En parlant du bosco il a un gros coup de blues. Elle reste éveillée le soir et ne dors pas bien malgré sa fatigue. Elle se remet énormément en question sur l’éducation des filles, sur notre nouveau choix de vie, elle a un peu le vertige quand elle visualise les « années à venir ». Nous passerons quelques jours à discuter et à essayer de prendre du recul sur l’aventure qu’on vient de lancer. Je dois avouer que moi aussi dès fois je trouve le dossier bien ambitieux et il semble normal après tout de douter un peu. Comme dit Ellen « si vos rêves ne vous font pas peur, c’est qu’ils ne sont pas assez grands »

Le Jeudi 5 septembre nous avons décidés d’appareiller pour l’ile de la Gomera l’ile où les humains sifflent aussi. Sur les conseils de Chris qui connais bien le coin je décide de remonter au-dessus de la pointe nord de Fuerteventura puis cap au 250 en passant entre Grand Canaria et Tenerife. Pour les voileux qui lisent ses lignes un Sun Odyssey 410 flambant part en même temps que nous du mouillage. Le mec a l’air chaud pour en découdre, cela me permet de montrer que malgré ses 40 ans Aoré en a dans le ventre. Je borde, je règle les chariots, les chutes, les bordures et on se lance. Ca tape ça gite, bizarrement les petites au pré ne sont jamais malades et rigolent à chaque impacte de l’étrave dans la houle et à chaque projection d’eau sur le pont. Nous passons la pointe un bon demi miles devant lui avant d’abattre toute voile dehors trop bien.
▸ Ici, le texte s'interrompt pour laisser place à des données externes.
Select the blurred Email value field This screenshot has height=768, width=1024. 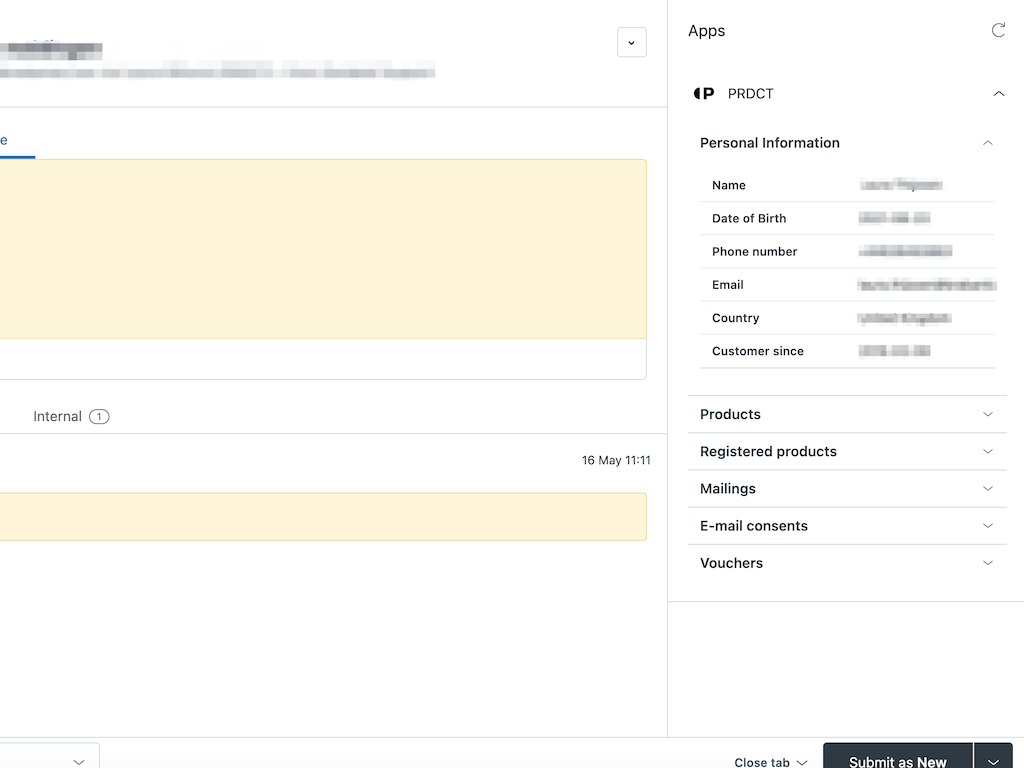(x=925, y=285)
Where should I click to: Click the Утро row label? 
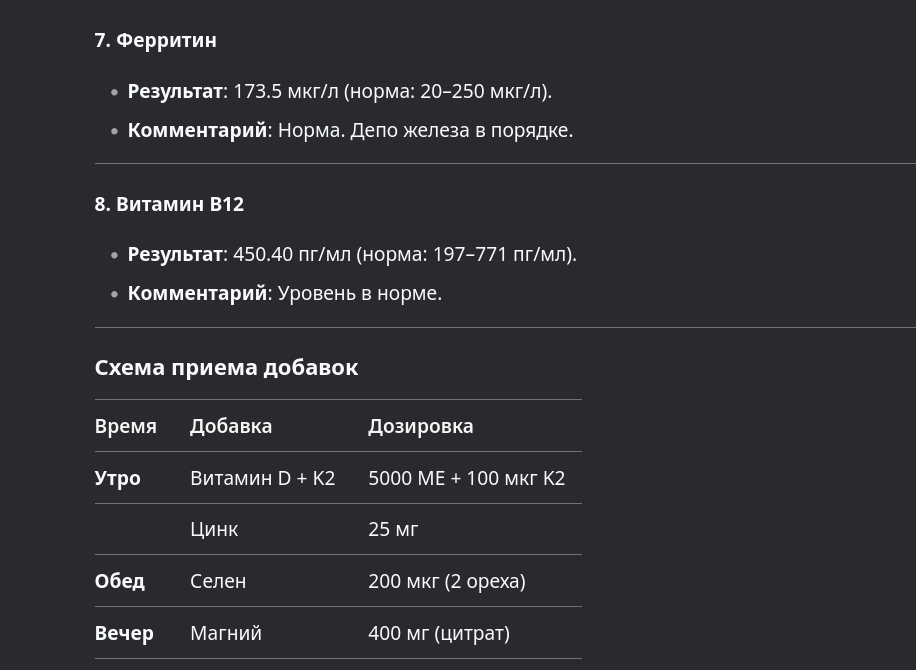tap(117, 478)
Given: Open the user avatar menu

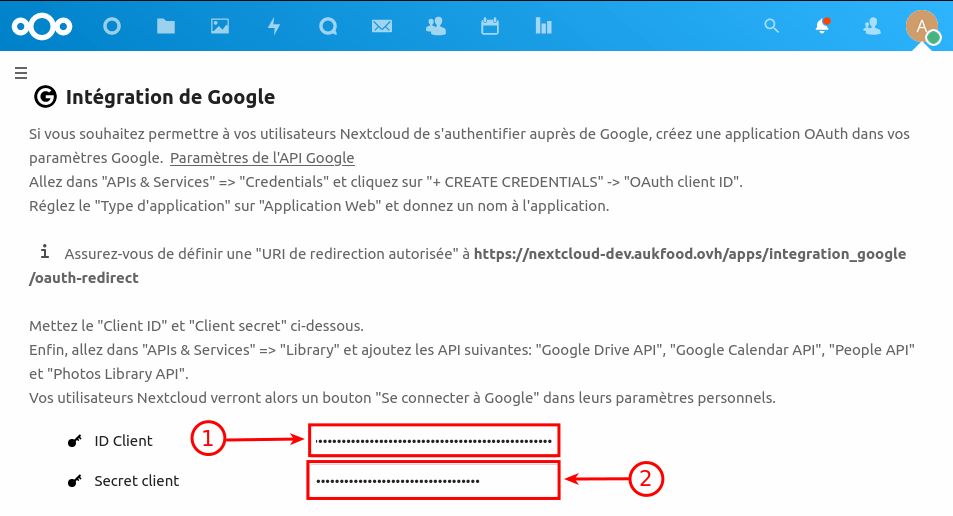Looking at the screenshot, I should 922,26.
Je suis fier de mon rafio c’est vrai qu’on a presque le même âge tous les deux et je me dis qu’on tient encore la route ou plutôt la mer…

Bon maintenant on est portant et tout mon petit équipage sombre au fond du bateau. Comme d’habitude aux Canaries, entre les îles le vent souffle bien 25 nœuds et on prend 2.50 à 3m de houle par le travers. Pas de voilier avec nous pour la nuit mais beaucoup de trafic commercial inter-ile cargos tankers et quelques pécheurs donc pas beaucoup de sommeil pour moi cette nuit. Au petit matin Laure prend le relais jusqu’à la Gomera. L’avant-port est impressionnant car deux vedettes rapides de tenerife s’amarrent ici en journée. Nous suivons le petit chenal matérialisé par des bouées jaunes jusqu’à l’entrée du petit port de la Goméra. Nous sommes accueillis par un Marinéro super sympa qui nous souhaite la bienvenue sur son île. Gabin un petit jeune de 11 ans qui vit sur le bateau ANKA sur le ponton en face du notre est déjà là pour jouer avec les filles. En effet en voyage on ne croise pas forcément beaucoup de famille. Les enfants vont très bien s’entendre pendant le séjour, Gabin randonnera même avec nous quelques fois, nous servira de guide également car il est là depuis un petit moment déjà. Nous rencontrons également Ségolène et Bruno sur un Garcia en Alu, deux Français très sympas avec qui nous allons sympathiser et que nous rejoindrons par la suite à El Hierro. Nous partirons également le même jour qu’eux pour le Cap Vert le mardi 24 septembre.